I've been trying to understand depth first search, and using various sources online obtained the following code:

graph = {'A': ['B', 'D'], 'B': ['E'], 'C': [], 'D': ['C', 'E'], 
         'E': ['H', 'I', 'J'], 'F': [], 'G': [], 'H': ['F'], 
         'I': [], 'J': ['G']}

def dfs(graph, start, end, path=None):
    if path == None:
        path = []
    path = path + [start]
    paths = []
    if start == end:
        return [path]
    for neighbour in graph[start]:
        if neighbour not in path:
            paths.extend(dfs(graph, neighbour, end, path))
    return paths

print(dfs(graph, 'A', 'G'))

This outputs the desired result:

[['A', 'B', 'E', 'J', 'G'], ['A', 'D', 'E', 'J', 'G']]

But when I replace the line path = path + [start] with path += [start] (or path.extend([start]), which I understand does the same thing) I get the following output: [['A', 'B', 'E', 'H', 'F', 'I', 'J', 'G', 'D', 'C']]

I know this is to do with a difference in the operations, but I don't really understand how it applies here. Please could someone explain this?

like image 789
HelloWorld4444 Avatar asked Mar 08 '23 05:03

HelloWorld4444


1 Answers

this

path = path + [start]

is slightly different than

path += [start]  # or path.extend([start])

for lists (and other mutable types) because it recreates a new reference of path (implicitly what you want, you don't want to write into the previous reference)

path += [start]  # or path.extend([start])

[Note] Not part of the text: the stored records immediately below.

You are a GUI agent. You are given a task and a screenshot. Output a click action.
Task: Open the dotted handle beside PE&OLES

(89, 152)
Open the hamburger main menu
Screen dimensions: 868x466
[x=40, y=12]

reuses the same reference because you're passing path many times here in your loop (without making a copy):

for neighbour in graph[start]:
    if neighbour not in path:
       paths.extend(dfs(graph, neighbour, end, path))

so if some other object has it in storage, you're changing both lists: not the same behaviour, not the behaviour you want.

Of course you could do paths.extend(dfs(graph, neighbour, end, path.copy())) but that would be against the principle of least atonishment for the caller (which doesn't expect the last parameter to be modified)

My advice:

  • If you want performance and you don't care about reusing the reference or not, always use += for lists because it just extends the list. The + operator creates a new list and copies, which is really slower.
  • when using path = path + something with a list type, always include a comment for future maintainers (including yourself!) not to optimize that with +=.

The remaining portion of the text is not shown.